Em Prince: Icon, o novo livro publicado pela ACC Art Books que captura o legado do músico em imagens e testemunhos únicos e cândidos, Stacia Lang revela os encantos de trabalhar com um dos nomes mais impactantes, míticos e prestigiados de todos os tempos. Inspirados pelo lançamento da nova edição da Vogue Portugal, The Icons Issue - que conta com um editorial de Moda em tributo ao artista -, conversámos com a costume designer sobre a “experiência sensorial deslumbrante” que foi trabalhar com o cantor.
Morton’s Los Angeles, Califórnia, 1994
Dafydd Jones
No livro, menciona que Prince “era uma potência que nos levava aos limites das nossas capacidades, pedindo-nos que não déssemos mais do que aquilo que ele dava de si próprio - o melhor”. Como foi a sua experiência em Paisley Park e o trabalho com todos estes criativos?
O Paisley Park era tão único como o próprio Prince.

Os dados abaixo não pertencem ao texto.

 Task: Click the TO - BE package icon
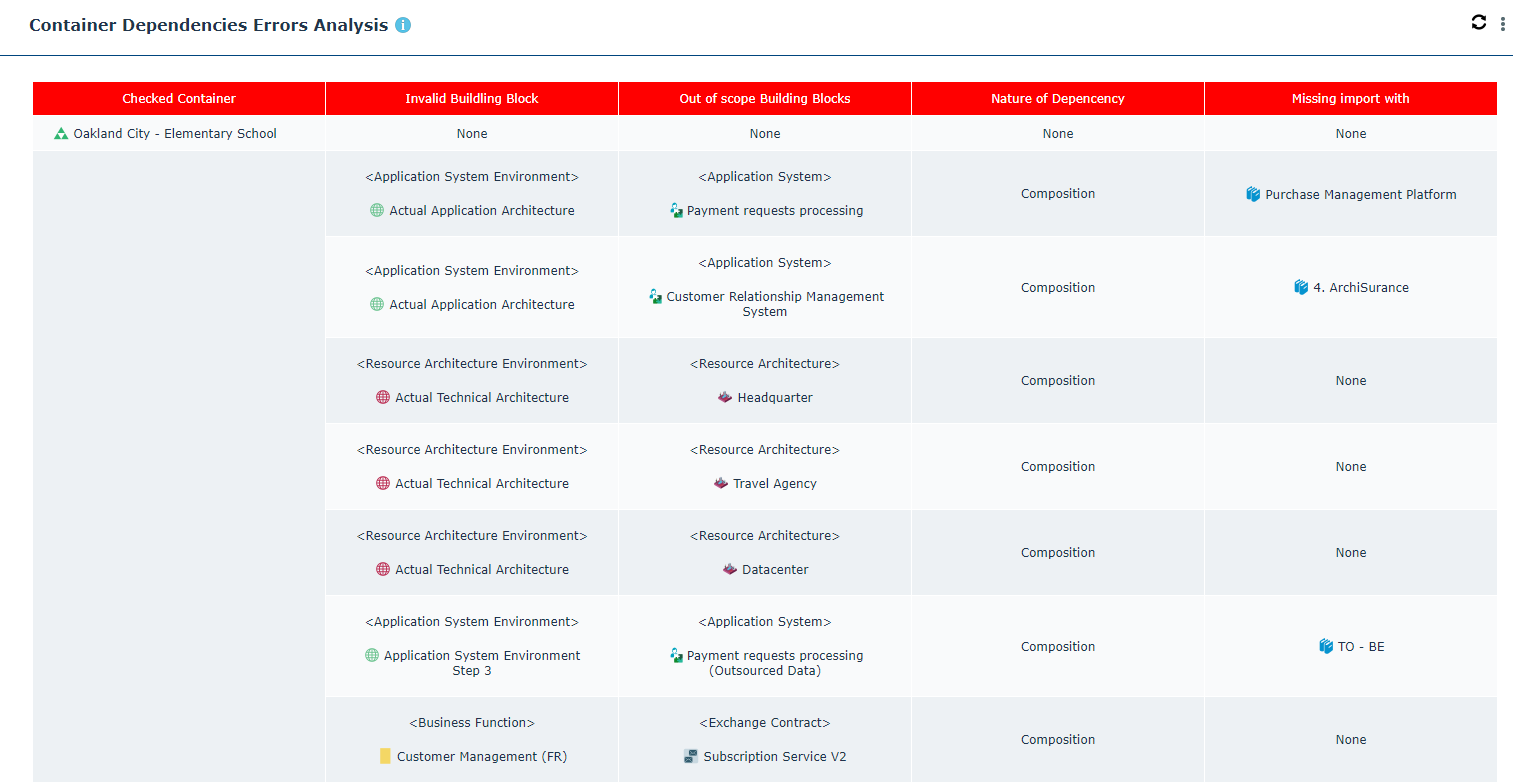click(1326, 646)
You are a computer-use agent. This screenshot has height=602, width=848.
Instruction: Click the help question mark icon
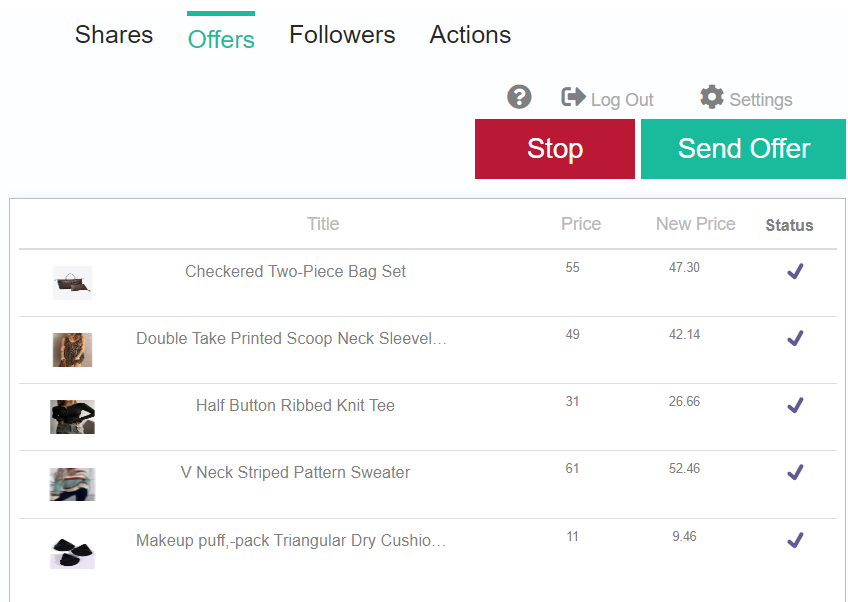pyautogui.click(x=519, y=97)

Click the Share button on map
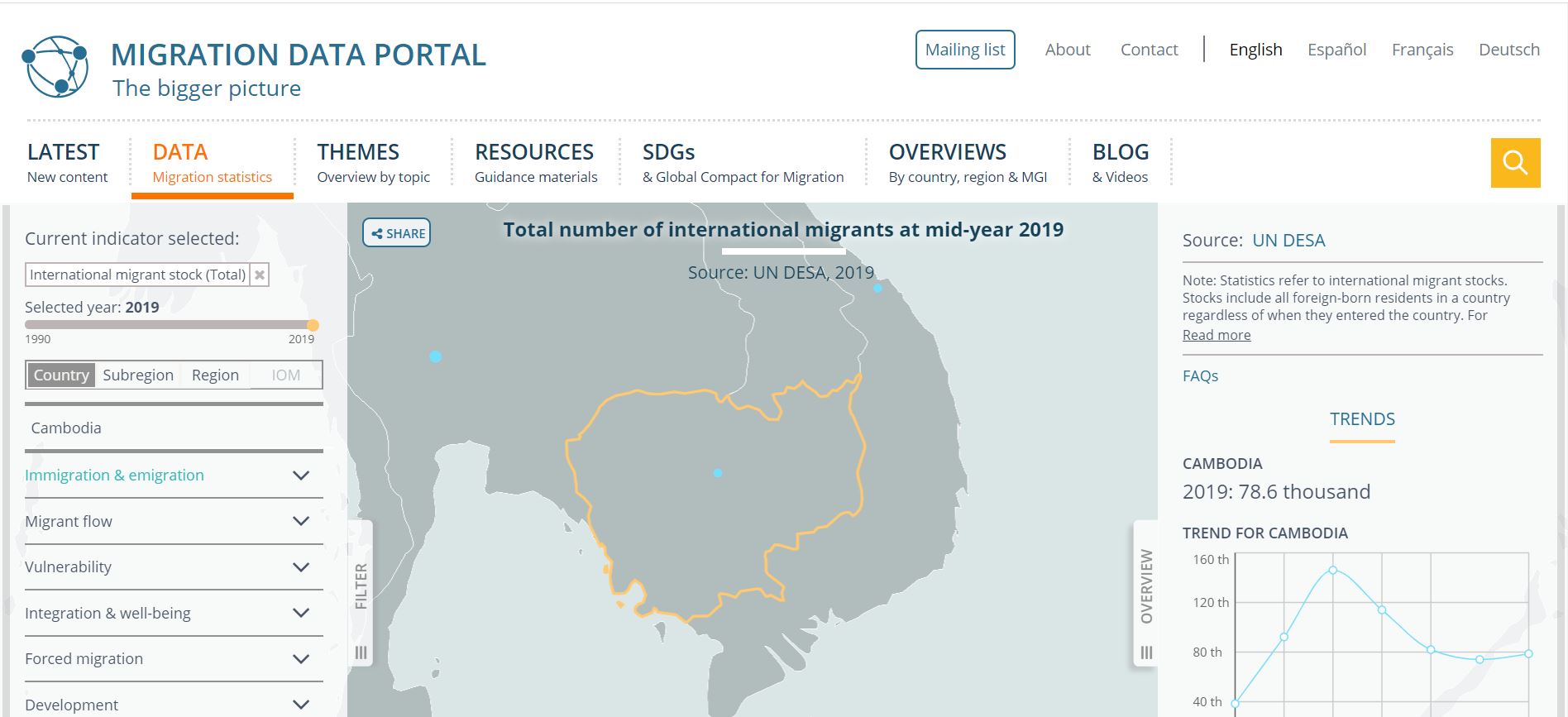tap(397, 233)
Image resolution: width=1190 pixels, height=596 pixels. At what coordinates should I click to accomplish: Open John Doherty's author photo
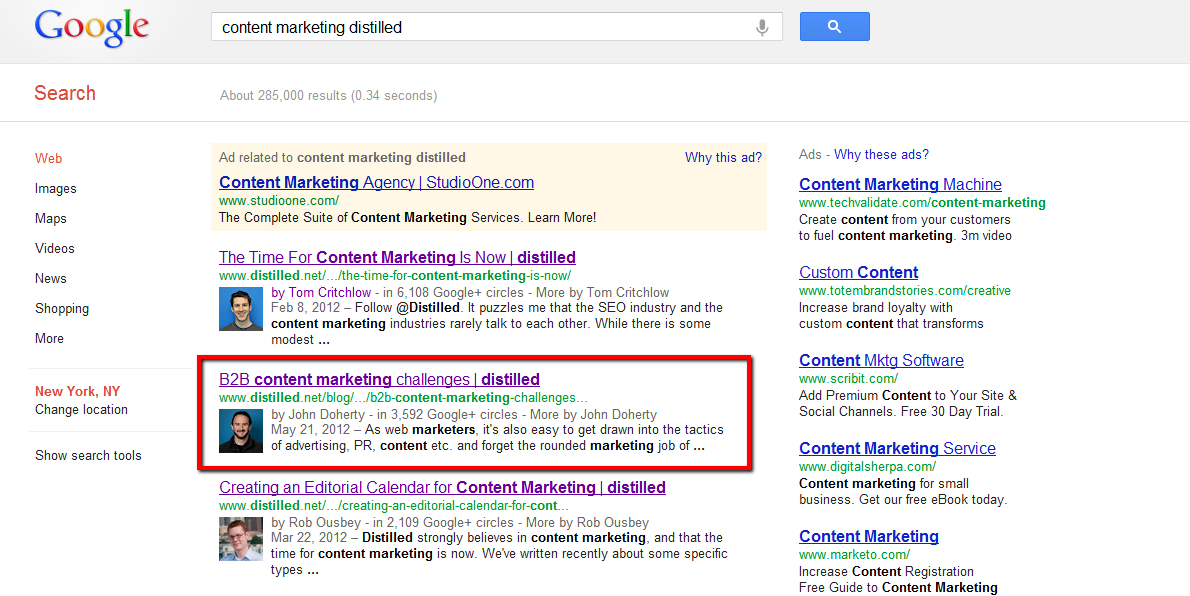tap(241, 430)
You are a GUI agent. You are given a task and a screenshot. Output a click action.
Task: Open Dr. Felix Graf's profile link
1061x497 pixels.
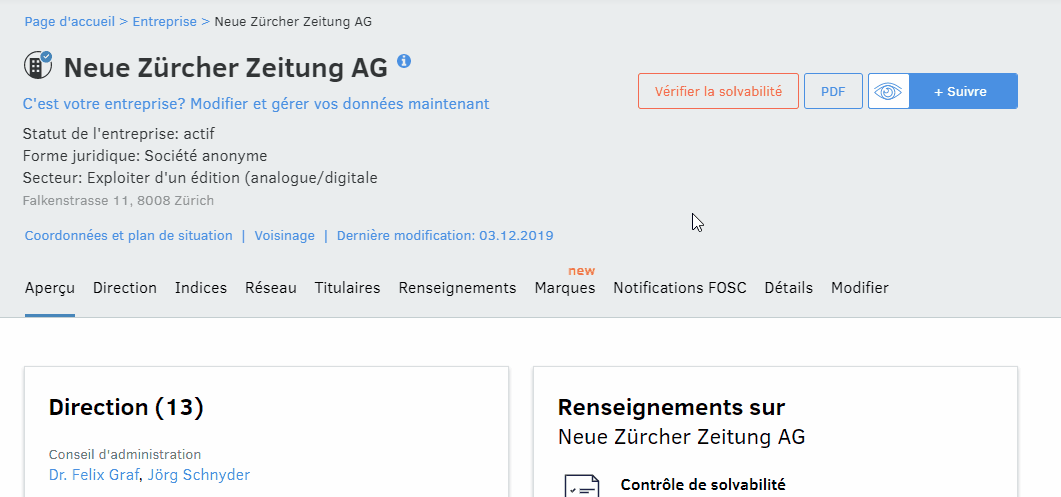click(x=94, y=475)
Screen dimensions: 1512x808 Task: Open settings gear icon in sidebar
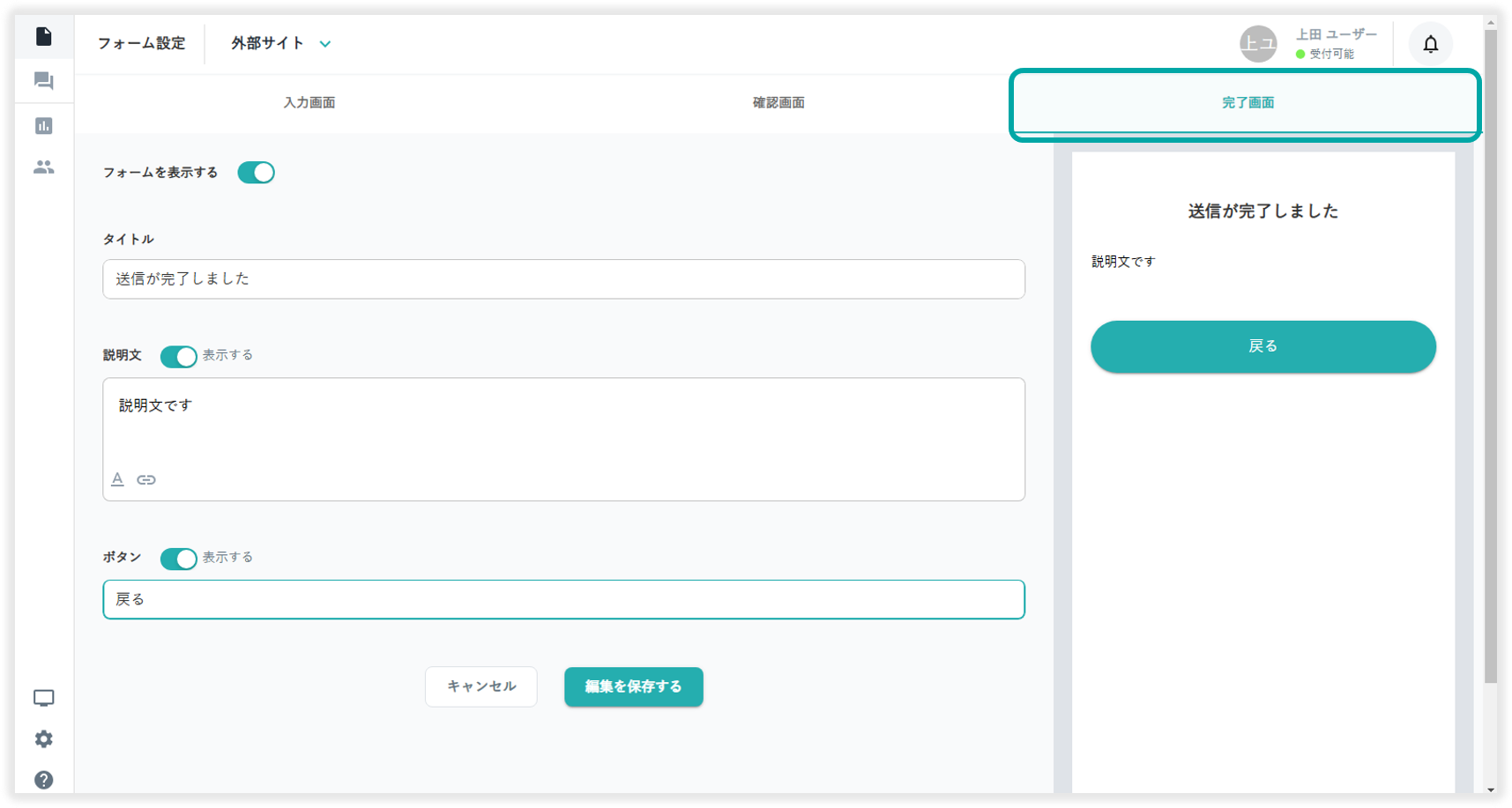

Paisley era uma instalação criativa única e polivalente, onde Prince podia trabalhar com artistas e artesãos de várias disciplinas para dar vida às suas visões musicais e artísticas. Havia estúdios de música que eram alugados por artistas musicais de alto nível, um enorme palco sonoro onde eram gravados filmes e uma sala de trabalho de guarda-roupa com imenso staff. Tudo era possível, e esse entusiasmo era partilhado por todos os que lá trabalhavam, criando uma atmosfera de intensa expressão artística. Mesmo quando celebridades e estrelas da música iam ao departamento de guarda-roupa, ficavam maravilhadas. Ninguém tinha uma equipa de guarda-roupa tão grande a trabalhar exclusivamente para eles, exceto Prince.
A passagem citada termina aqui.